EXERCISE PROMPT: Set down every record below exactly as it stands, minus the pictures.

TASK INPUTS:

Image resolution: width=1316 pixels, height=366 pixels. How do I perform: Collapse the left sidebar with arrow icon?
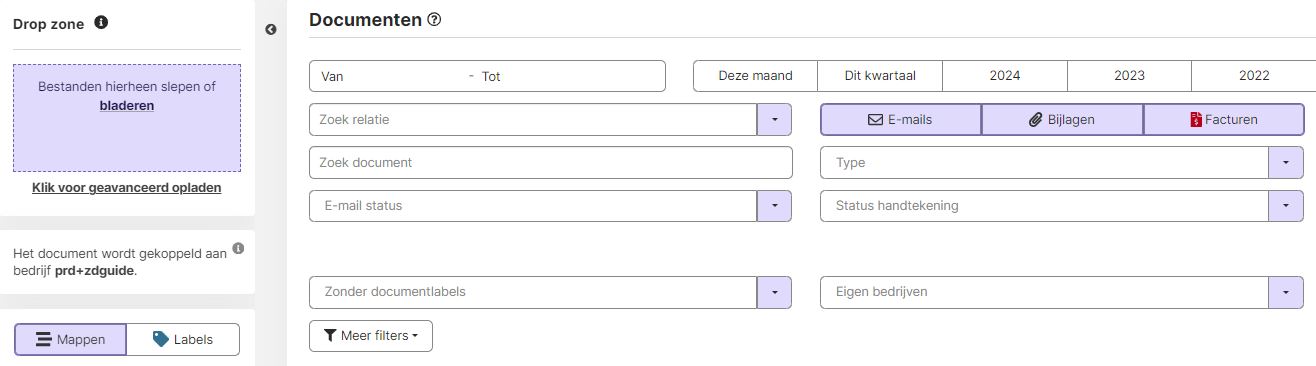271,30
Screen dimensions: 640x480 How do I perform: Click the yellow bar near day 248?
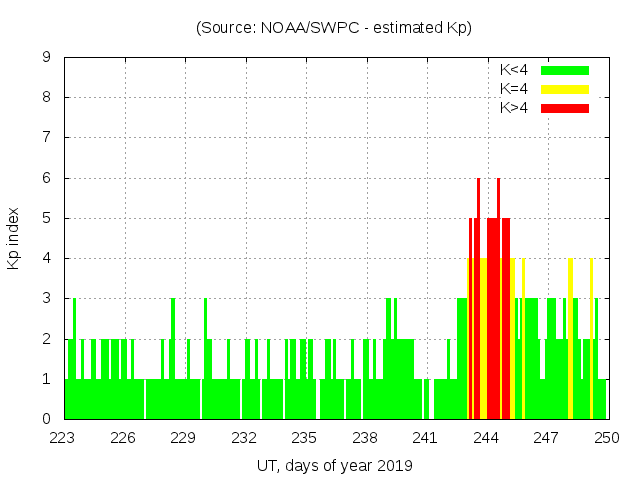[571, 340]
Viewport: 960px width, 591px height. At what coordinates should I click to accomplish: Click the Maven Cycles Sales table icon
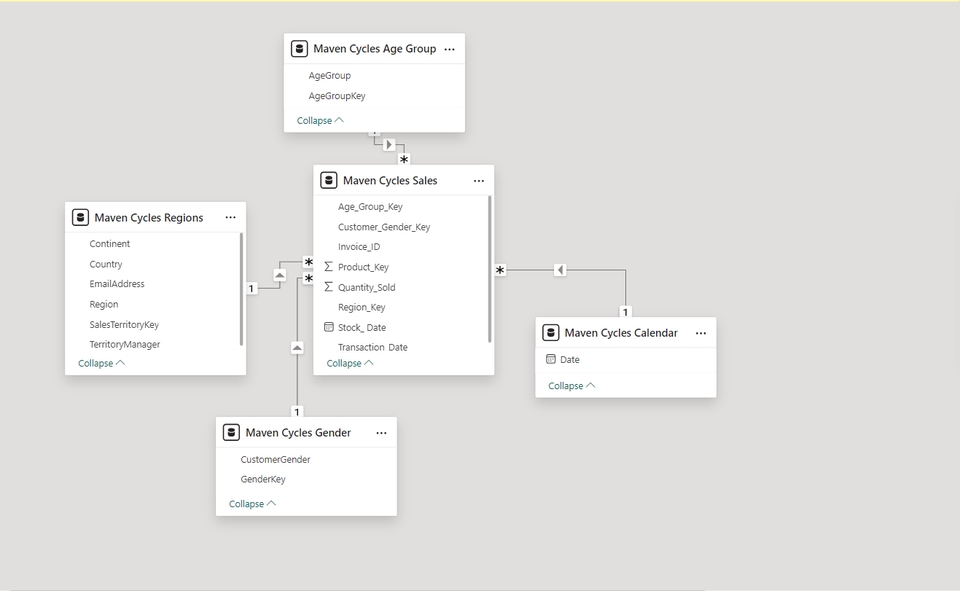(x=329, y=181)
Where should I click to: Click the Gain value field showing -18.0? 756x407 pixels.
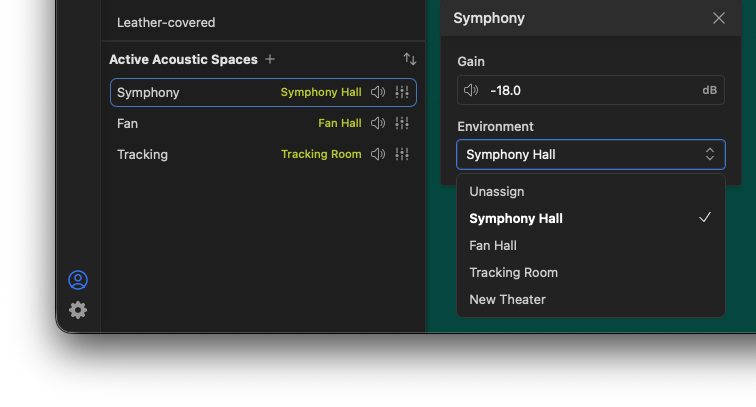click(x=591, y=90)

SOLUTION FOR THIS TASK:
Image resolution: width=1316 pixels, height=366 pixels. How do I perform: Collapse the left sidebar with arrow icon?
271,30
Screen dimensions: 640x480 How do I perform: Click the yellow bar near day 248?
[571, 340]
Viewport: 960px width, 591px height. At what coordinates should I click to accomplish: Click the Maven Cycles Sales table icon
(x=329, y=181)
Where should I click to: Click the Gain value field showing -18.0? 756x407 pixels.
click(x=591, y=90)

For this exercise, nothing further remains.